Com estreia prevista para 2026, a produção não se contenta com o registro tradicional de legado. Ela se lança em busca dos sobreviventes de Aruanda, hoje idosos, personagens reais que viveram o que o cinema eternizou. O filme também traz entrevistas inéditas com o próprio Linduarte — falecido em 2012 — colhidas antes do silêncio final, em que ele reflete sobre arte, crítica, jornalismo e o papel de quem filma o invisível.
Linduarte Noronha é um nome que ainda circula em voz baixa fora dos limites da Paraíba. Não foi um cineasta de muitos filmes, mas foi o autor de um gesto inaugural. Em tempos de estúdios centralizados e olhares voltados para o Sul do país, ele virou a câmera para o interior. Sem roteiro engessado, sem maquiagem, sem filtro: apenas a vida, crua e complexa, de um povo esquecido.

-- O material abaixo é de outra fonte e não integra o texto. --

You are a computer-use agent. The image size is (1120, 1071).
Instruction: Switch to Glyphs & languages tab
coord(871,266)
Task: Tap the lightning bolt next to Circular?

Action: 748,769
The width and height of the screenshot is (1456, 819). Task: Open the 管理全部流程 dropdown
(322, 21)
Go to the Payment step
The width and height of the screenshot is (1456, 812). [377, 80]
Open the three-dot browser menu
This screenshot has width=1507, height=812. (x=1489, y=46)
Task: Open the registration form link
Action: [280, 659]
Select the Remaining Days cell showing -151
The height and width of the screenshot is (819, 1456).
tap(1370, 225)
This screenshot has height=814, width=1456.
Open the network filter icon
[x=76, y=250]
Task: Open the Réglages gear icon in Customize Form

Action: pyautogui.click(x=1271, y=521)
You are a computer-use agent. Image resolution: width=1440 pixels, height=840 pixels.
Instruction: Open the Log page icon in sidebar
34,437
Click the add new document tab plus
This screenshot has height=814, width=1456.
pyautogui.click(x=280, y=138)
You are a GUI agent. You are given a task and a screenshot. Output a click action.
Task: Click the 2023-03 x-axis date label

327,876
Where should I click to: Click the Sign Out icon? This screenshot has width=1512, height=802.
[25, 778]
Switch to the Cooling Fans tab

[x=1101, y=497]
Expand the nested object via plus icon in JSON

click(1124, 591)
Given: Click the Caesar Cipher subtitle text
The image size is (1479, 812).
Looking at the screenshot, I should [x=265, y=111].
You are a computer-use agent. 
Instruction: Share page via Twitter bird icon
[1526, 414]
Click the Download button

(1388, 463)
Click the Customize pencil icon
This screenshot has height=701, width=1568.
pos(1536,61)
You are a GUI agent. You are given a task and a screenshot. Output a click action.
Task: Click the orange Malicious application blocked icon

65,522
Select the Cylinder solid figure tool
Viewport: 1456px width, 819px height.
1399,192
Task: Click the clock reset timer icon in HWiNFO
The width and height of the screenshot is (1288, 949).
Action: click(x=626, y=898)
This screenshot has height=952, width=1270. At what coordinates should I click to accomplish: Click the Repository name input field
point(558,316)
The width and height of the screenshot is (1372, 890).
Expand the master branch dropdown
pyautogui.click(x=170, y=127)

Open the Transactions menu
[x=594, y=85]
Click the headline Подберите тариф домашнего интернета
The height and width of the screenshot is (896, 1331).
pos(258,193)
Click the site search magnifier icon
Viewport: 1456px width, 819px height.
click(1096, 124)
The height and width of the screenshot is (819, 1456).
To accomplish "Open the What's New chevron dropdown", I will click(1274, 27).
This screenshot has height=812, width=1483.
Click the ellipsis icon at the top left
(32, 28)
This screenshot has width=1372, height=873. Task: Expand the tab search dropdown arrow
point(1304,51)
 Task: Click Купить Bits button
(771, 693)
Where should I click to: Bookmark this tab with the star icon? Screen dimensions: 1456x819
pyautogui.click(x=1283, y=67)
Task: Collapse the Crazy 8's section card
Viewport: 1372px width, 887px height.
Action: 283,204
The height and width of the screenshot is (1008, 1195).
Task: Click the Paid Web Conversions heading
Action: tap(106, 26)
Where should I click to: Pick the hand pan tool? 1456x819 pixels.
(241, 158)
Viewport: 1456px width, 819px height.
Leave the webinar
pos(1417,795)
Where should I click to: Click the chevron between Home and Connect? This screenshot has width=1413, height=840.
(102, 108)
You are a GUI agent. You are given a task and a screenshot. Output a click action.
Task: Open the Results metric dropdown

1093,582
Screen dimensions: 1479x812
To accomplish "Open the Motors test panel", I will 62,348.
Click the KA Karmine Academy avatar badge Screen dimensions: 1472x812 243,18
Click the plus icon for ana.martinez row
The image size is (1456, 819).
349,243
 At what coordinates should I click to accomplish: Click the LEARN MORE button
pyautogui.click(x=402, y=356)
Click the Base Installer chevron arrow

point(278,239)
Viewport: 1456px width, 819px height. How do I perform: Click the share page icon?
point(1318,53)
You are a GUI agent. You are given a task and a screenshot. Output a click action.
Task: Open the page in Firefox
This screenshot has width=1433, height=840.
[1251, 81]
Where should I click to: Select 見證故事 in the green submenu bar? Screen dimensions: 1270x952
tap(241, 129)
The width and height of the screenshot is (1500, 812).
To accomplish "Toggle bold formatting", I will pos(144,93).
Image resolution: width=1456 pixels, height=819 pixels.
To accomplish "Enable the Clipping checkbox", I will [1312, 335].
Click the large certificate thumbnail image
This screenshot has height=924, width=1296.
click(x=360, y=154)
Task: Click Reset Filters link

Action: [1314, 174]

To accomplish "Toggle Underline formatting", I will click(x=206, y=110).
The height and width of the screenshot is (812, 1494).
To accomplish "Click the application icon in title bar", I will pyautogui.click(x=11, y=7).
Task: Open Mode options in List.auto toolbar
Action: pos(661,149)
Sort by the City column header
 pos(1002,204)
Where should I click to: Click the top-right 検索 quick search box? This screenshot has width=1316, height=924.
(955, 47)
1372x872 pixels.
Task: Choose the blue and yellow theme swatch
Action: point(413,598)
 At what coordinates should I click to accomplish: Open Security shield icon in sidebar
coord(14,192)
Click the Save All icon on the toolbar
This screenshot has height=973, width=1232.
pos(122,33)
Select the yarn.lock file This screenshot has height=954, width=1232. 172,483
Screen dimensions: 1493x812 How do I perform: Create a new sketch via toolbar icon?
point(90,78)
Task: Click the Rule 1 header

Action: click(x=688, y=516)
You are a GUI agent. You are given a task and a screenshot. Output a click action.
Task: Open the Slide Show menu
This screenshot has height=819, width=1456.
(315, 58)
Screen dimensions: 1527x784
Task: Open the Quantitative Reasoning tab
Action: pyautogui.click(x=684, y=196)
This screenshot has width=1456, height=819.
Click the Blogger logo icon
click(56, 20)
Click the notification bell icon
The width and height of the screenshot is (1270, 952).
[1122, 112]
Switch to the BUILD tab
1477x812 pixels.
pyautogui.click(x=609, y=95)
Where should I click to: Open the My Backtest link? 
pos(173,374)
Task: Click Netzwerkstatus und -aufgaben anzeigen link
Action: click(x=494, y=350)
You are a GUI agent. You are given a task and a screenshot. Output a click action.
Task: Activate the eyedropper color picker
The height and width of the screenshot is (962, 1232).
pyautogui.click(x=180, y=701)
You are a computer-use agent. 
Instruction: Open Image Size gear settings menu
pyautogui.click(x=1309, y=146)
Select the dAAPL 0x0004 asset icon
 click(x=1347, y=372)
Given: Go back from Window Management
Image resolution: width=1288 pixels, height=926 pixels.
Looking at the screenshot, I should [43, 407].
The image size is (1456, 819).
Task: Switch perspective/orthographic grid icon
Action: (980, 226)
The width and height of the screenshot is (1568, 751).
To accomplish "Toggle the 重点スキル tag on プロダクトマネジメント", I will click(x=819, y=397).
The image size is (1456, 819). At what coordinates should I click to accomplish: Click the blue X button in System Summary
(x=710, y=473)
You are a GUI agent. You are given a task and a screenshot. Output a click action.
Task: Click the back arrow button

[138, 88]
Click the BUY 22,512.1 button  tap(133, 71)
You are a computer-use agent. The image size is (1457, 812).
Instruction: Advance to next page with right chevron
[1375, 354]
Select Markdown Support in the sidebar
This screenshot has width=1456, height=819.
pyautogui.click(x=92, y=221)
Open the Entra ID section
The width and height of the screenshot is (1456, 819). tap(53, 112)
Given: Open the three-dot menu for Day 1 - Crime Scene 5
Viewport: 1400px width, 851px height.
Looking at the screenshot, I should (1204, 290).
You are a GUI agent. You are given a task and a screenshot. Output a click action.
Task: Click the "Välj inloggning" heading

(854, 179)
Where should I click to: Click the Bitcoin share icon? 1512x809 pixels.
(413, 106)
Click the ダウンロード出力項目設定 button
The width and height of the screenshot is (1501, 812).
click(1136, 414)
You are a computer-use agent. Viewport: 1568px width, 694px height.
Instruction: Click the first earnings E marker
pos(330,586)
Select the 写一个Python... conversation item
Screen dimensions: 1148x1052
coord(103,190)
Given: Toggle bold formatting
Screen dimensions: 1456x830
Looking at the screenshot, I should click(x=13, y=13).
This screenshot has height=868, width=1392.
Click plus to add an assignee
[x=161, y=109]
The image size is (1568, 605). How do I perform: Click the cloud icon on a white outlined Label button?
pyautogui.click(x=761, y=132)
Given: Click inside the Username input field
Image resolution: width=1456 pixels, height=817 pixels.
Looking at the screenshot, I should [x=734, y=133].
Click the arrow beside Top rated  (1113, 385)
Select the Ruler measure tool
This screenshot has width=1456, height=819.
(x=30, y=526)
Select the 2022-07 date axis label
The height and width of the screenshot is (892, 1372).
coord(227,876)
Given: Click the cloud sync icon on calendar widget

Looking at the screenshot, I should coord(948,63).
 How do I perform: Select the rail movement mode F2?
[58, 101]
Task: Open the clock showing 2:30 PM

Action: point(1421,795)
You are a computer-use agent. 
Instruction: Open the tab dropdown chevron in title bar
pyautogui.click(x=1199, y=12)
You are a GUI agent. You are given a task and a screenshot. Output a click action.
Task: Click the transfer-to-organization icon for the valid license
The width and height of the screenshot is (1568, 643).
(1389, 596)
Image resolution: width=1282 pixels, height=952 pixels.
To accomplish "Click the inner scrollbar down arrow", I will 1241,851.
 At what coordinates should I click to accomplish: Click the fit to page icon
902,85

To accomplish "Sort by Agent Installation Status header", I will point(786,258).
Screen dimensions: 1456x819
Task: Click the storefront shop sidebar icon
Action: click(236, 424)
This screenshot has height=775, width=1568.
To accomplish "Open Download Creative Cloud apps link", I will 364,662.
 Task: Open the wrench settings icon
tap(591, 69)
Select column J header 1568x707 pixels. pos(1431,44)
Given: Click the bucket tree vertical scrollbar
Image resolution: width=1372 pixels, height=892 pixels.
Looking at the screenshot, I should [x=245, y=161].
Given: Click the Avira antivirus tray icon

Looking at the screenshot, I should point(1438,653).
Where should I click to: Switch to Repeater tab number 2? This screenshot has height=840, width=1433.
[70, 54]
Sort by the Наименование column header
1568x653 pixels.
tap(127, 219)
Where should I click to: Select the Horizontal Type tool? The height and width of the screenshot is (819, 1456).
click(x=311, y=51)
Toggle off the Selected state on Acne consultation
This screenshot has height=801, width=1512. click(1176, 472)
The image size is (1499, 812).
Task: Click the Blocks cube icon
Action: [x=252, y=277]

A nova produção de Vilar — que também organizou o livro Luz, Cinefilia… Crítica!, com textos de Linduarte publicados nos anos 1950 e 60 — quer ampliar esse alcance. Mostrar que o homem por trás de Aruanda era mais do que um diretor: era crítico afiado, cronista de jornal, pensador de cinema e de país.
O documentário, ainda em fase de produção, pretende cruzar memórias e mapas: de uma Paraíba que mudou (ou não) e de um Brasil que segue tentando se enxergar no espelho da sua própria imagem. Ao seguir os passos de Linduarte, Lúcio Vilar não está apenas subindo uma serra — está desenterrando um arquivo afetivo de um tempo em que o cinema ainda ousava ser gesto político e linguagem do real.